The debate was renewed on Monday, when President Barack Obama — in yet another sharp break from his predecessor — announced that he’ll ask the Environmental Protection Agency to review California’s request to waive federal emission rules in favor of stricter state guidelines. State officials say the changes are necessary to rein in pollution and tackle global warming.
The Bush administration had denied California’s waiver in late 2007, arguing that it would create a confusing set of incongruous state standards that would prove harmful to automakers — a view Obama soundly rejected this week.
“This will help us create incentives to develop new energy that will make us less dependent on the oil that endangers our security, our economy and our planet,” Obama said. “Our goal is not to further burden an already struggling industry; it is to help America’s automakers prepare for the future.”
Many congressional Democrats, environmentalists and state officials agree. California Gov. Arnold Schwarzenegger (R) issued a statement calling Obama’s move “a historic win for clean air and for millions of Americans who want more fuel-efficient, environmentally-friendly cars.”
The California Air Resources Board estimates that tailpipe emissions pump more greenhouse gas into the air than any other source — representing 30 percent of the state’s carbon dioxide emissions.

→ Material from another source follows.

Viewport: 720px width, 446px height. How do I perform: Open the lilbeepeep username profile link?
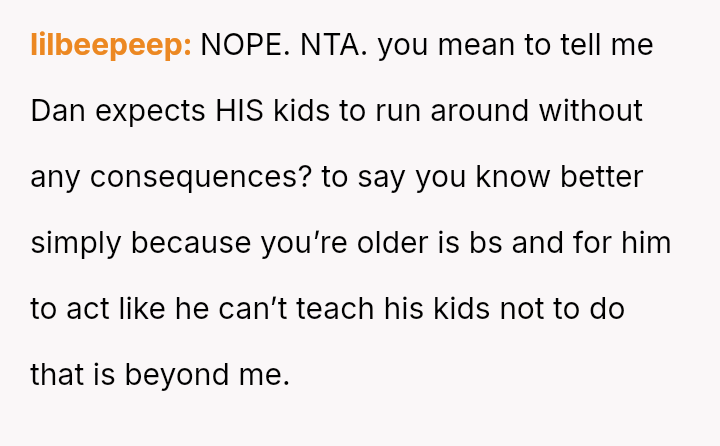[111, 45]
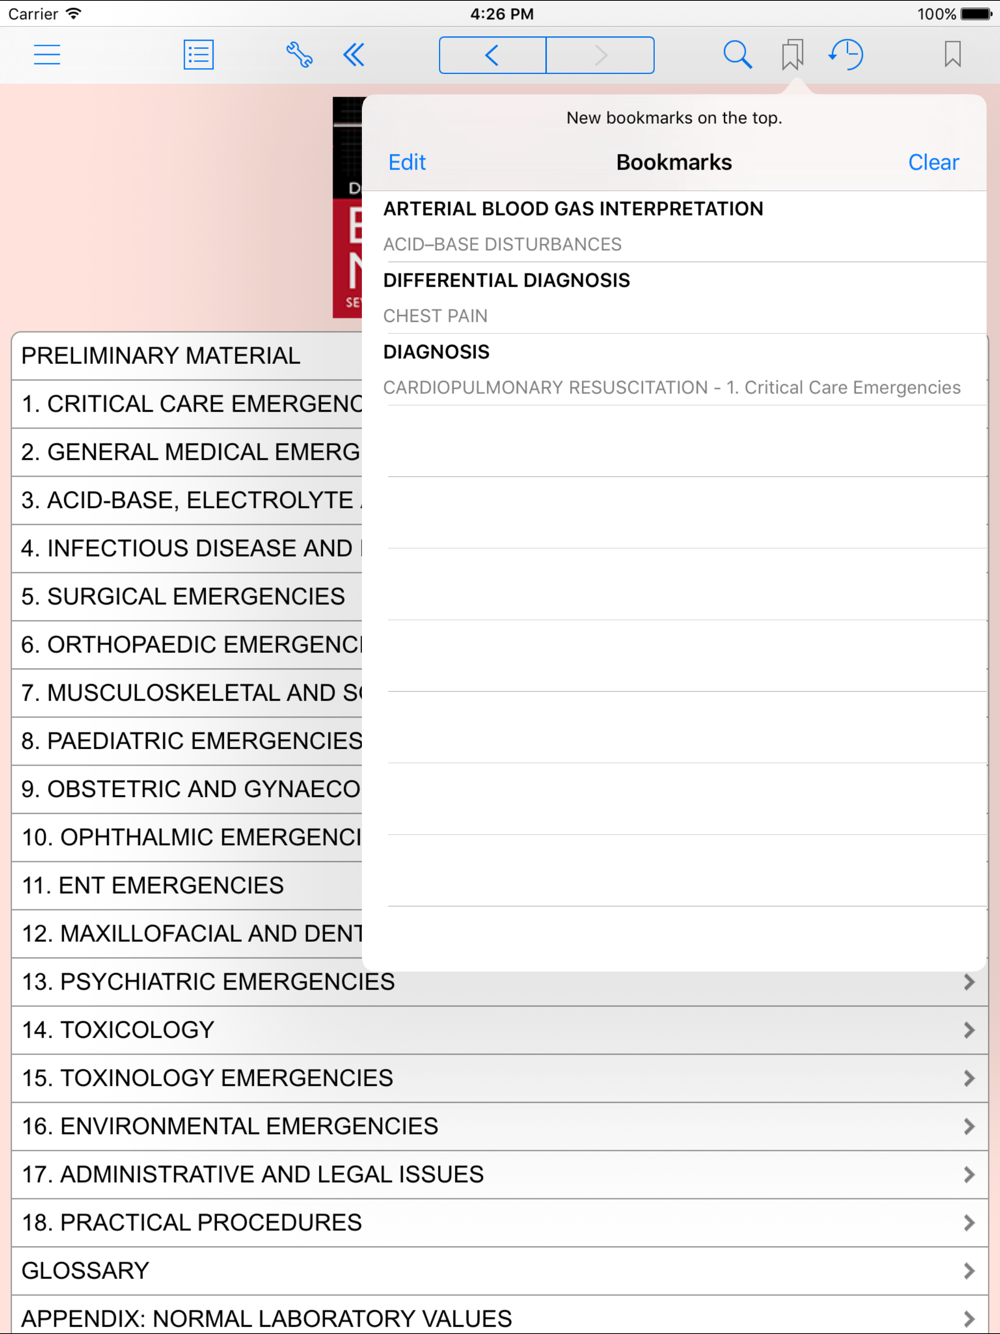Expand 18. Practical Procedures chevron
This screenshot has height=1334, width=1000.
[x=968, y=1223]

Adding to the urgency, the National Oceanic and Atmospheric Administration released a report Monday indicating that it would take at least 1,000 years for the climatic effects of carbon emissions to reverse themselves, even if emissions were halted tomorrow.

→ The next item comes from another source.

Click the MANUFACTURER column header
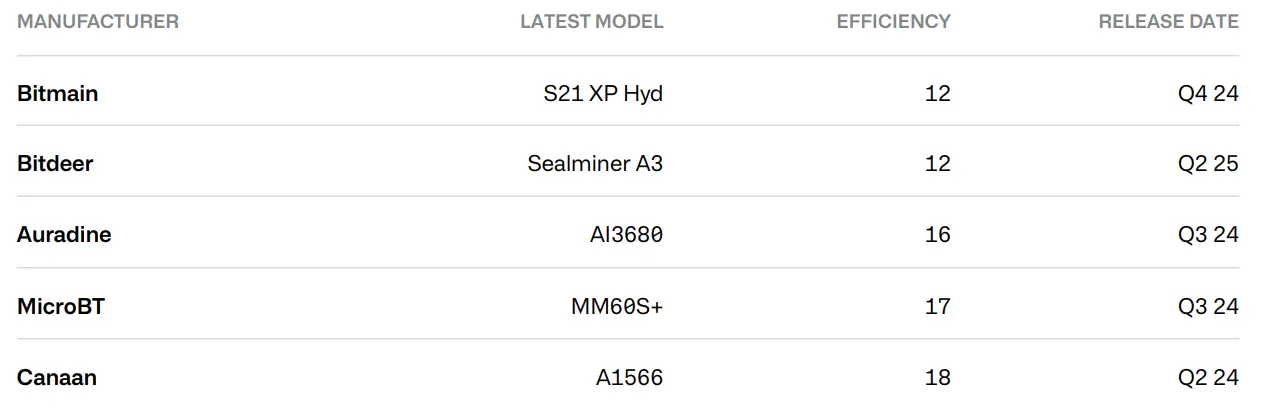 point(98,21)
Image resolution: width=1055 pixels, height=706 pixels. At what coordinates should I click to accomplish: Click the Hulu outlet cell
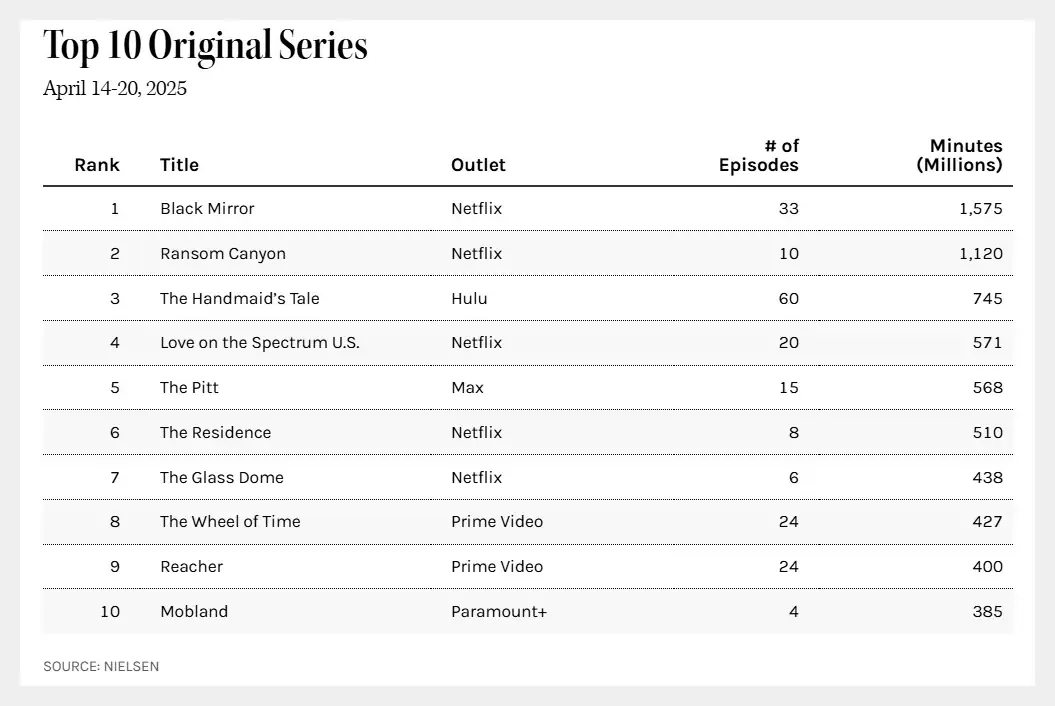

Thirteen other states and the District of Columbia have adopted California’s more stringent emissions standards, while four additional states have taken steps to install those standards as well. Together, the states represent roughly 47 percent of the country’s vehicles, Hwang says.
But the waivers have sparked an outcry from the automakers, many Republicans and Michigan Democrats, who continue to argue that the new standards would put undue burdens on an already struggling industry.
GM spokesman Greg Martin dismissed the NRDC report Tuesday, claiming that “their numbers were off.”
House Minority Leader John Boehner (R-Ohio) released a statement Monday saying that approving the waiver will “destroy American jobs at the very time government leaders should be working together to protect and create them.”
Sen. Carl Levin (D-Mich.) echoed those sentiments, arguing that “a separate California standard will not only create the “confusing and patchwork set of standards” that President Obama today implied he wanted to avoid, but also, as the California standard is currently drafted, it is discriminatory against U.S.-made vehicles of the same efficiency as the imports.”
Still, Chrysler and General Motors have, combined, accepted more than $17 billion from taxpayers to keep them afloat through March. And Ford, which hasn’t accepted bailout funding, has said it may be forced to do so in 2010 if the economy doesn’t recover. Some observers say the bailouts leave the automakers little room to fight the emission reforms.
A series of toned-down statements from the industry Monday seem to indicate that the companies are well-aware that their powers of persuasion have been vastly diminished. GM, for example, said it “is working aggressively on the products and the advance technologies that match the nation’s and consumers’ priorities to save energy and reduce emissions.”
The Alliance of Automobile Manufacturers, which represents foreign and domestic automakers, said it “supports a nationwide program that bridges state and federal concerns and moves all stakeholders forward.”
“The bailout means that the auto companies work for us now,” said Daniel Becker, who heads the Safe Climate Campaign, an environmental group.